With all the noise that greeted the Charity Commission's recent report, Stand and deliver: The future for charities delivering public services, it is important to focus on its most salient finding. This was not that over two thirds of all funding agreements for public service delivery are for only one year. Nor was it that only 12 per cent of charities say they achieve full cost recovery. The most shocking statistic was that a mere 26 per cent of charities providing services said that they felt free to make decisions without feeling pressure to conform to the wishes of their funders.
While the other findings are a welcome addition to the ongoing debate on funding, it is this perceived pressure upon trustees when making key decisions about the future of their organisations that is of critical concern. Are we really in the precarious position where many charities are not able to exercise straightforward independent judgement? The potential that this scenario has for mission drift, and the extent to which charity trustees are involved in the agreement of decisions made on their behalf, could have a fundamental impact upon charities' vital self-governance and autonomy.
It is this situation that must also be the Commission's main concern.
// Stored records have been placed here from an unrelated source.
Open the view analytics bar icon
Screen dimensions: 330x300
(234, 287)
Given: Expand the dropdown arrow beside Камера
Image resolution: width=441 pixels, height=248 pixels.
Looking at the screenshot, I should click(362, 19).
Its duty as regulator is to ensure that charities are independent and that trustees take their decisions fully informed and free of control or undue influence from outside.
The Charity Commission, and trustee boards, should therefore be asking some hard questions as a result of this report. Are trustees taking full responsibility for the mission of their organisations? Are they rejecting proposals for funding where they run counter to their organisation's objectives, or direct it away from agreed core priorities and values? And just how much do boards know about the funding decisions made by their charity's management? And whether charity managers are under serious pressure from external funders?
It is the role of trustees, not chief executives or senior managers, to ask these questions. They own the charity's mission and they must be effectively scrutinising management. If this report is correct, then chairs and boards need to take a much more rigorous approach to addressing the Commission's call to view our independence as absolute, non-negotiable and sacrosanct.
Key to this independence is the fact that charities are governed by unpaid boards. The debate on the payment of trustees, beyond the circumstances currently allowed for by the Commission, continues. But having a professional approach does not mean that we should professionalise our governance. The United States continues to offer warnings about the risk of losing public confidence through the payment of trustees. Instead of moving in this direction, we must reassert the voluntary principle. This is the defining essence of the sector and ensures that we continue to exercise independent judgment.
Independence is a fundamental and core principle for our sector. Trustees must take full responsibility for strategic decisions about the circumstances in which they want to work with government and the ways in which they want to negotiate that complex relationship. I would rather see charities close than lose the very reason that they exist in pursuit of funding that robs them of their independence.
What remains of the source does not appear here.